In this study, the correlation between meteorological conditions and chemical accidents was analyzed using the ALOHA software (version 5.4.7), confirming that affected areas vary by season. Based on these results, seasonal evacuation sites were proposed, taking into account meteorological factors such as wind direction and speed, as well as the number of evacuees traveling on foot. The comparison of current evacuation sites with additional proposed sites is summarized in

Table 6. Locations and distances of chemical accident shelters.

Current Chemical Accident Evacuation Sites	Location (Distance)	Additional Evacuation Sites	Location (Distance)
① Elementary School	SE (6.4 km)	⑤ Community Center	S (1.4 km)
② Middle School	SE (6.4 km)	⑥ Elementary School	E (10 km)
③ Elementary School	SE (10 km)	⑦ Elementary School	E (13 km)
④ High School	SE (11 km)

, and their locations are shown in Figure 8.

4. Conclusions

Evacuation sites play a crucial role in protecting people from the dispersion of hazardous chemicals and secondary damage. Since the dispersion path and range of hazardous substances vary depending on meteorological conditions such as wind direction and speed, evacuation sites must be carefully selected to ensure that evacuees are not exposed to these dispersion paths. Current regulations require the designation of at least two evacuation sites, taking wind direction into account, when selecting evacuation locations for chemical accidents. However, an analysis of evacuation sites reported by 10 facilities revealed that most sites were uniformly designated without adequately considering wind direction.

To address these issues, this study proposes evacuation site selection methods that consider seasonal wind direction and the feasibility of on-foot evacuation. An analysis of chemical accident evacuation sites at the target facility revealed that all currently designated evacuation sites are located in the southeast.
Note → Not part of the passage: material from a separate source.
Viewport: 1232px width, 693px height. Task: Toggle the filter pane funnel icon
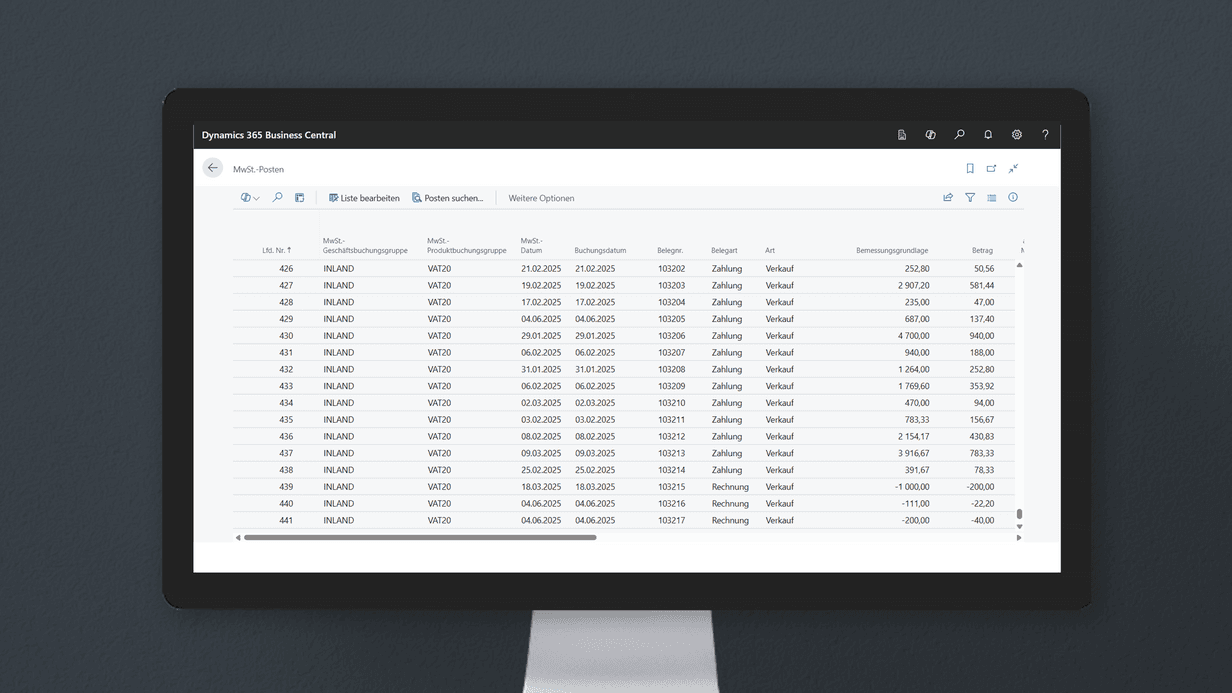coord(970,198)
This increases the risk of exposure to hazardous chemicals during the winter, when southwesterly winds are predominant. Using KORA to evaluate the impact range and ALOHA to analyze the impact range while considering wind direction, it was confirmed that the areas at risk of chemical dispersion vary by season. Additionally, the minimum distance from the accident site to the currently designated evacuation sites was found to be 6.4 km, presenting practical challenges for on-foot evacuation by workers or nearby residents.
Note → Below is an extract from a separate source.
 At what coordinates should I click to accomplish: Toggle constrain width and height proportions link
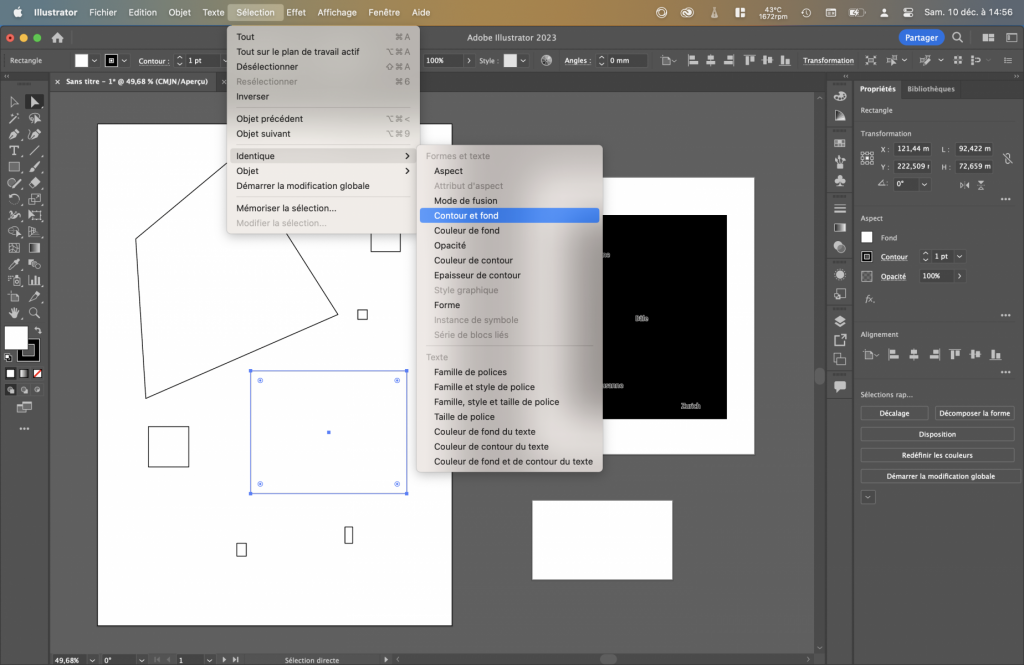point(1008,158)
In this study, additional evacuation sites were proposed, including one located 1.4 km away and others in the east and south, taking into account seasonal wind patterns. Currently, evacuation site selection guidelines suggest locating sites in the upwind direction of the accident site, considering immediate wind conditions. However, as proposed in this study, it is necessary to select evacuation sites that also account for seasonal wind patterns, ensuring the safety of evacuees under varying meteorological conditions. This highlights the importance of selecting evacuation sites based on seasonal wind direction and the feasibility of on-foot evacuation.
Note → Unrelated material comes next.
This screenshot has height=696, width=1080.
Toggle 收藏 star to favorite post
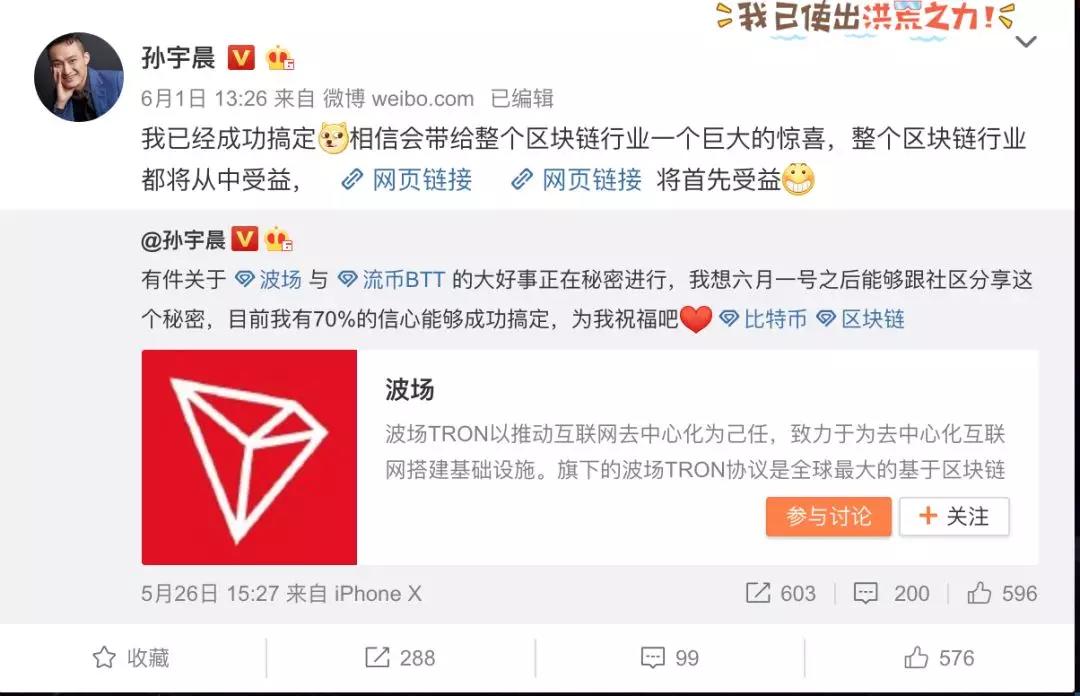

While this study considered seasonal wind patterns, it did not account for sudden and unpredictable weather changes. Furthermore, the proposed evacuation sites were based on the seasonal and geographical conditions specific to the target region, making it challenging to generalize the findings to facilities with unique geographical, meteorological, or operational conditions. However, for facilities with typical geographical and meteorological conditions, establishing evacuation sites that consider seasonal wind patterns, as proposed in this study, could facilitate prompt and safe evacuations during chemical accidents. Moreover, adopting the evacuation site selection methods proposed in this study is expected to effectively minimize secondary damage, even as areas of concern for chemical accident impacts shift due to seasonal wind pattern changes.